アーシェはきっと顔を上げた。アンネリーは自分がガントス達を探しに迷宮に行くことに、能力の点では反対していないのだ。何とか心を鼓舞すると、アンネリーの視線に真っ向から挑んだ。
「師匠。俺は今、俺に出来る事をしたい。俺にはこの眼もあるから、ガントスさん達を探すのは、一番適任だと思う。別に冒険者とか研究者とか、そういう事じゃない。俺に出来る事を、したいんだ」
このナルバに残ると決め、そしてアンネリーに付いて迷宮に潜ると決めたとき。それはアーシェにとって逃げる事を止める事を意味した。だからこそ、自分に出来る事があるのに、のうのうと安全な場所に隠れるつもりは、毛頭なかった。
アーシェの真っすぐな瞳に押し切られ、アンネリーは深々とため息をついた。
「――ジーク、シリウス。すまないがアーシェに同行してくれ」
「師匠!」
「アンネリー?!」
驚く面々を、アンネリーはゆっくりと見回した。
「アーシェの眼は、確かに捜索には向いている。ガントス達を探すなら、早いに越したことは無い」
「ま、待ってくれアンネリー!それならリーザを連れていく!鏡面世界の向こうは、何があるか分からないんだ!そんなところ、素人を連れて行っても守り切れない!」
「分かっている。だから、だ。上位クラスの冒険者三人が行方不明になっているんだ。予測し得ない事が起こっているんだろう。だからアーシェは保険だ。魔素に関しては、この中では一番長けている」
「――っ」
ジークが苦々しく舌打ちをした。暗にアンネリーは、アーシェが(・)二人の保険だと言っているのだ。冒険者では太刀打ちできない、何かがあるのでは無いか、と。屈辱とも受け取れる物言いだけに、ジークの瞳は一瞬怒気を孕んだ。しかし直ぐにそれを抑え込むと、低い声で頷いた。
「――アンネリー、試作機は?」
「ここにある」
「デューク、リーザ。
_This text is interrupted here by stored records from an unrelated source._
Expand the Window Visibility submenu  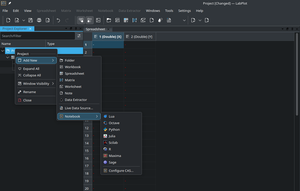click(x=36, y=84)
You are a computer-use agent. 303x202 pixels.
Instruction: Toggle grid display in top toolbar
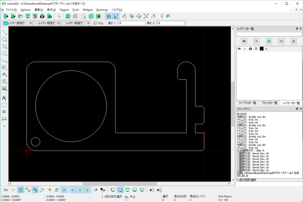pos(109,16)
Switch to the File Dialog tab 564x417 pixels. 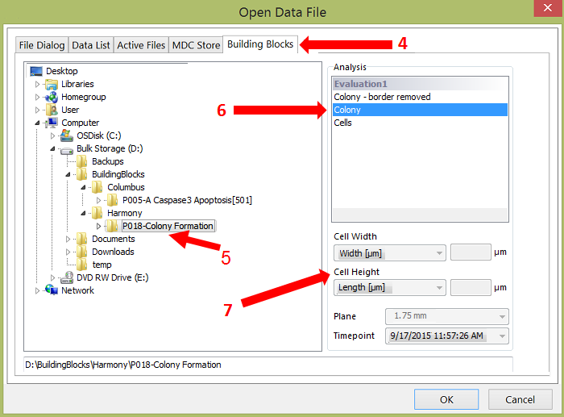click(42, 45)
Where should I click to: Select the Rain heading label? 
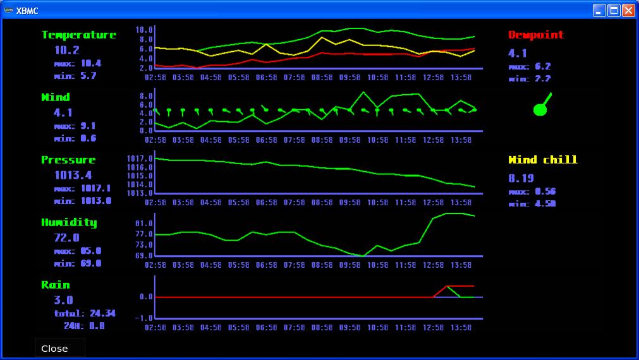pyautogui.click(x=56, y=285)
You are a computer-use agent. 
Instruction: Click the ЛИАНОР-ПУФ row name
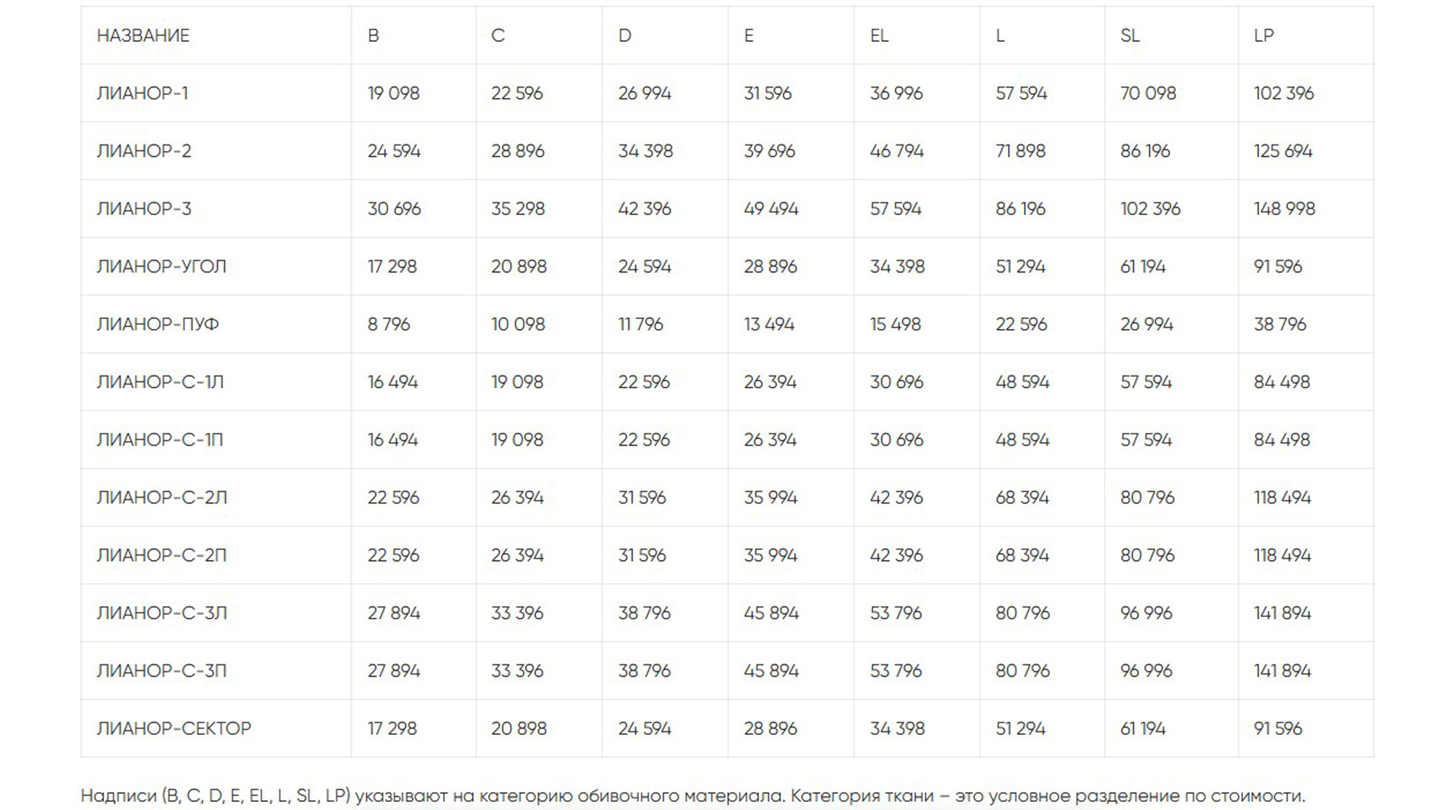[x=158, y=324]
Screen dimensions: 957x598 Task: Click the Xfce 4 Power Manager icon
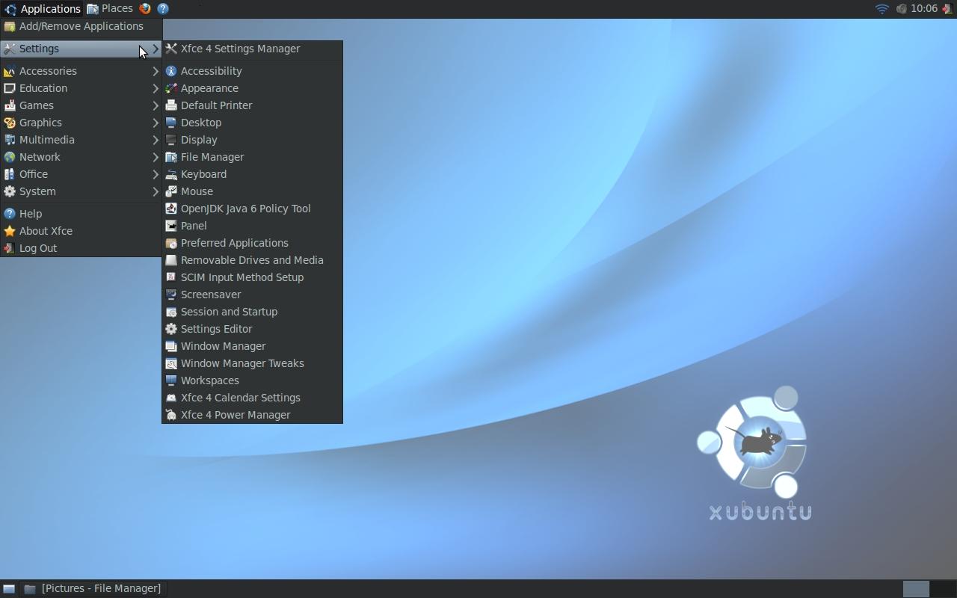pyautogui.click(x=171, y=415)
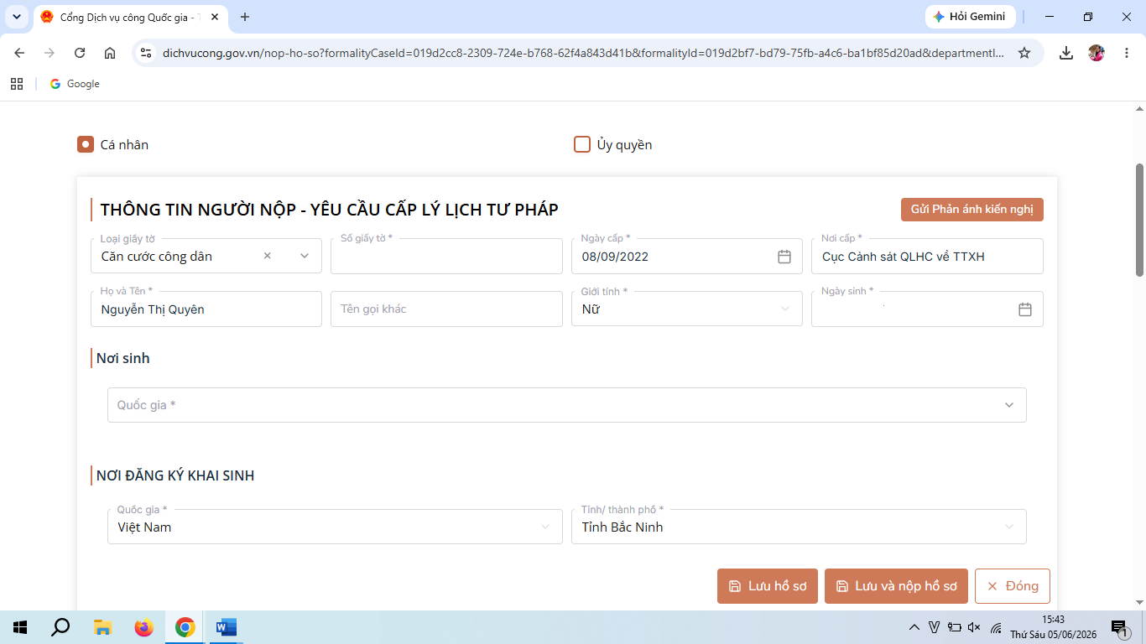Select the Cổng Dịch vụ công Quốc gia tab

128,17
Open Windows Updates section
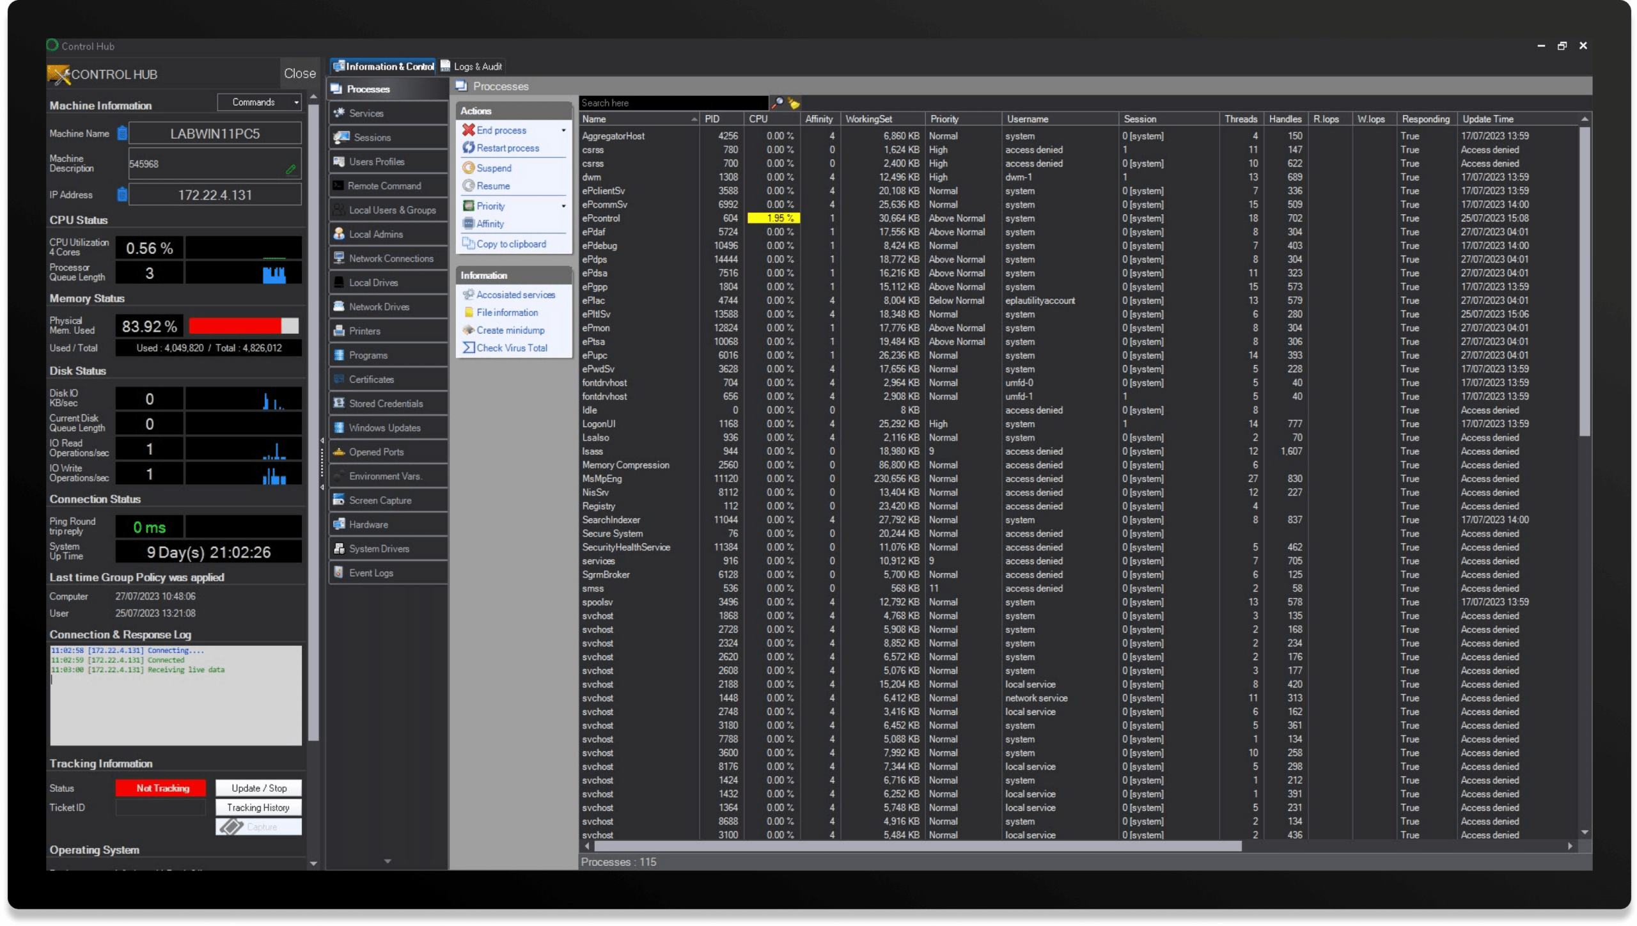 point(384,428)
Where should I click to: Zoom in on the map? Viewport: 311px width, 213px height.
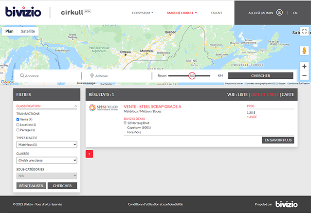point(304,66)
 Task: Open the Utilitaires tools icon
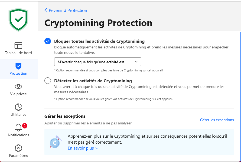tap(18, 107)

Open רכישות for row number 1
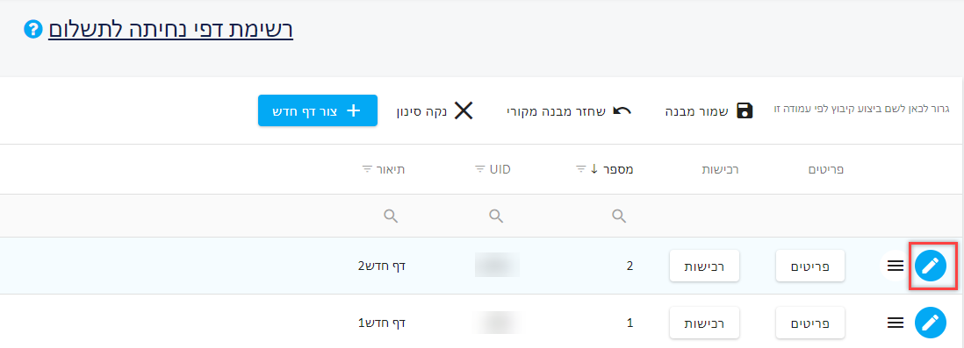[704, 323]
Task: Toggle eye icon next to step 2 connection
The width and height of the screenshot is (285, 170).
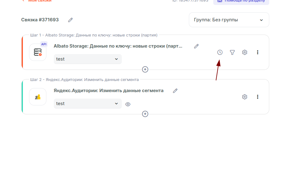Action: point(128,104)
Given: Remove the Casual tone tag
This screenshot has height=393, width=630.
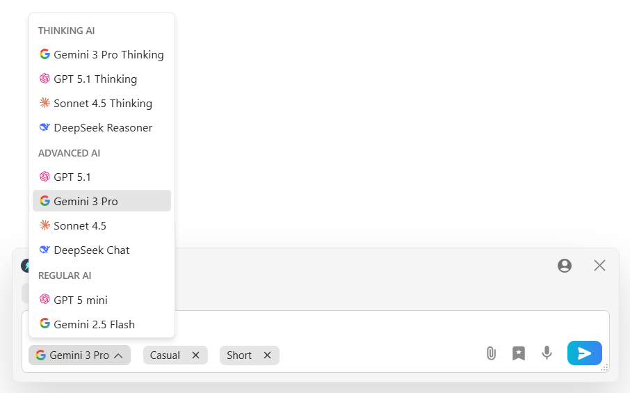Looking at the screenshot, I should click(x=195, y=355).
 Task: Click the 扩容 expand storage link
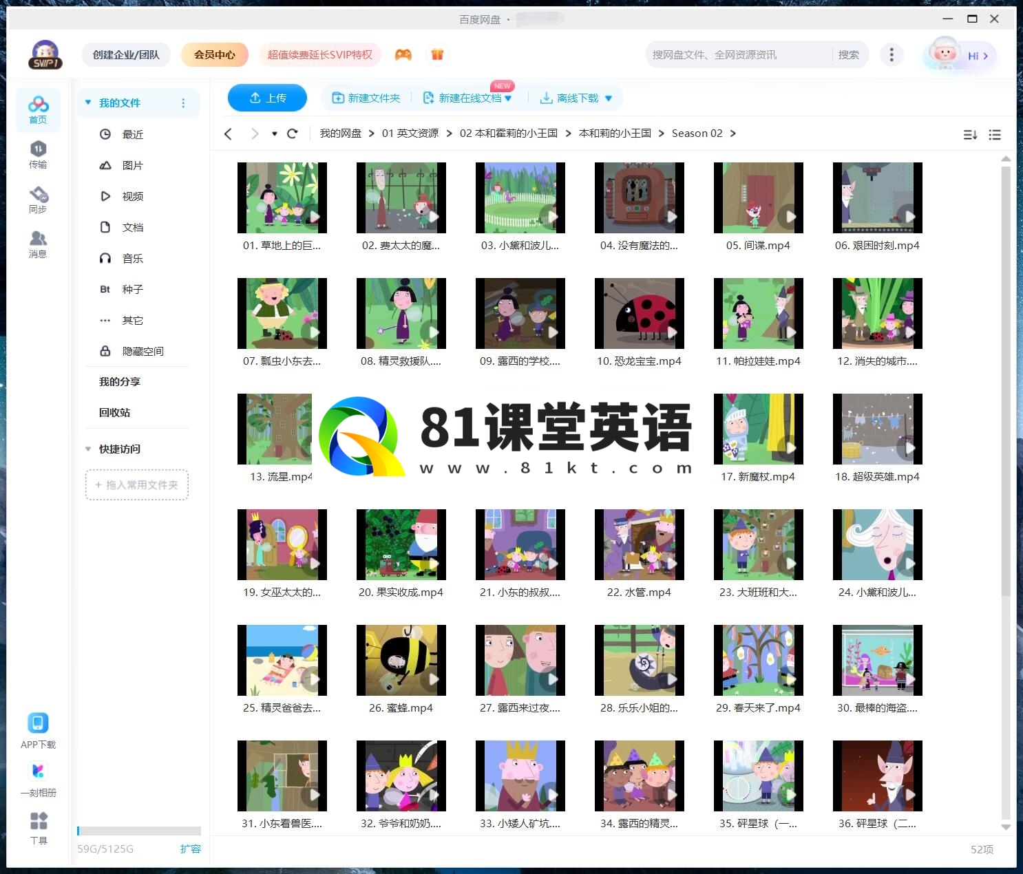190,849
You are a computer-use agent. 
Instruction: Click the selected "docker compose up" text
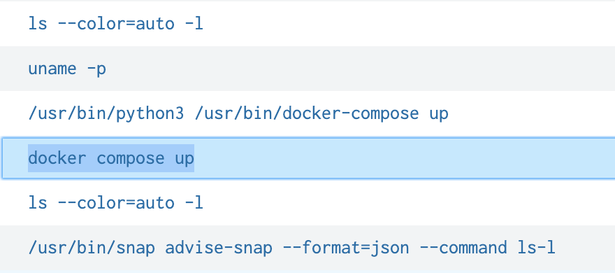pyautogui.click(x=111, y=158)
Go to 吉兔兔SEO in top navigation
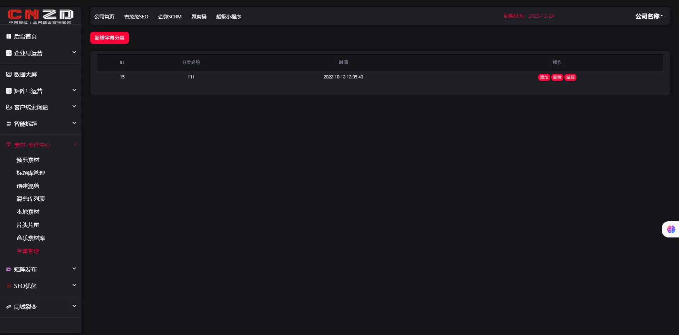 (136, 17)
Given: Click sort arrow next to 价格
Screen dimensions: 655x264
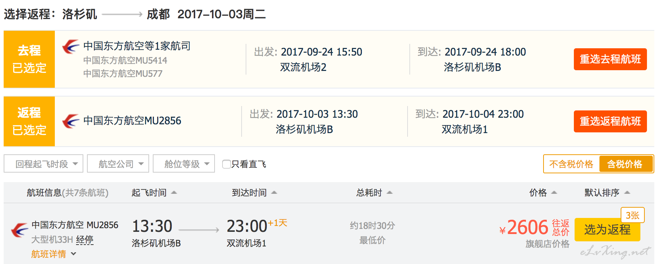Looking at the screenshot, I should coord(554,193).
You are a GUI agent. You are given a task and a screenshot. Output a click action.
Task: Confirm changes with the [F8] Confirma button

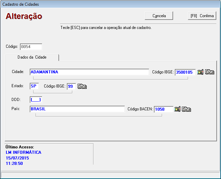coord(202,16)
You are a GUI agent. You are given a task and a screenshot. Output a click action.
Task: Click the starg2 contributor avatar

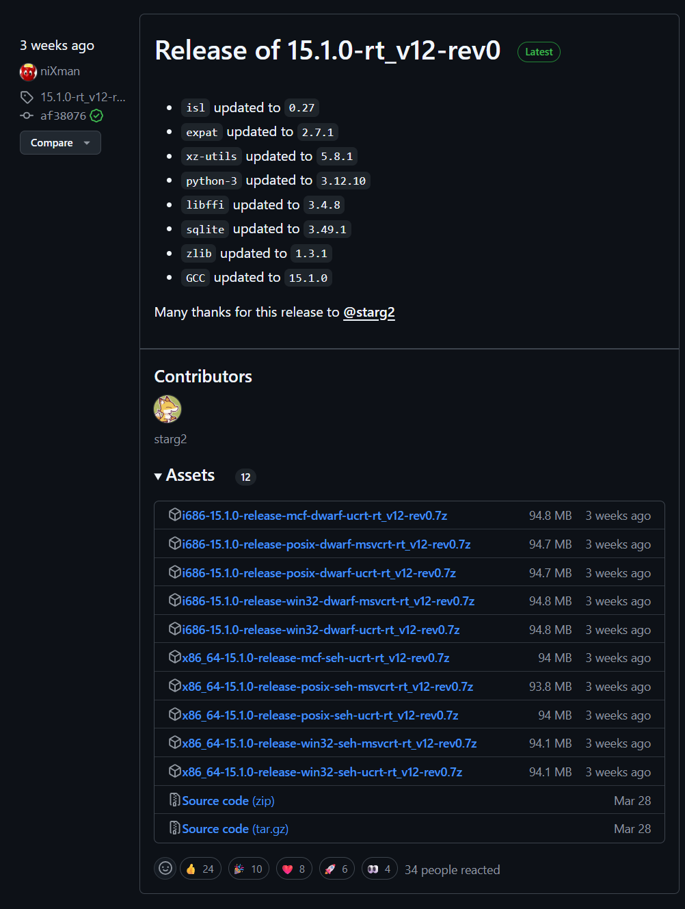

留守の間アンネリーを頼む。一時間で戻らなければ、ギルドに報告に行ってくれ」
「任せて」
「―――アーシェ」
見上げたジークの表情は、今まで見た中で一番険しかった。怒りさえ湛えているその表情から、ジークが本心からアーシェの同道を良く思っていないことが分かる。自分が迷惑を言っているのは分かる。しかしこればかりは譲る気はなかった。ガントス達は宮殿区画に飛ばされた自分たちを、探しに来てくれたのだ。今度は、アーシェが探しに行く番だ。
「ジーク、俺足でまといにはならないから!」
「違う」
「?!」
にべもなくぴしゃりと返されアーシェは狼狽えた。しかし真っすぐに見下ろすジークの視線にはアーシェに対する不快感はなく、ただ生と死の境を見定めようとする、真剣な眼差しがあった。
「生き残る事だけを考えろ。いいか、何かあれば、俺とシリウスは置いて逃げろ。生き残ることが最優先だ。それだけは、約束してくれ」
アーシェははっとした。アーシェはジークほど生死を分けるほどの修羅場は経験してきていない。そのジークが、アーシェに『生き残る』覚悟を問うているのだ。
(――そうだ、ここは『ナルバの迷宮』。何人もの冒険者たちを屠った、未知の迷宮なんだ…!)
急に身近に忍び寄った死の気配に、アーシェは身がすくみそうになる。しかし、自分は逃げないと決めたのだ。アーシェは大きく息を吸うと、こくりと頷いた。
「分かってる。でもジーク、帰ってくるときは六人一緒だ。俺はそれを、諦めるつもりは無い」
「当たり前だ。護衛対象を死なすなんざ、死んでも御免だ」
苛立たし気にジークが毒づくと、アンネリーがすっとアーシェに魔石を手渡した。
「持っていけ。何かの役に立つかもしれない」
「師匠、これは…?」
「炎の魔石だ。少しでも欠ければ、中の魔素が爆発する。扱いには気をつけろ」
「!ありがとうございます!!」
アーシェはしっかりとそれを懐に包むと、鏡面世界に続く道をキッと見据えた。
(絶対…絶対ガントスさん達を見つけるんだ…!)
鬱蒼と生い茂るガルジャの樹は、そよともなびかずただぽっかりと口を開いていた。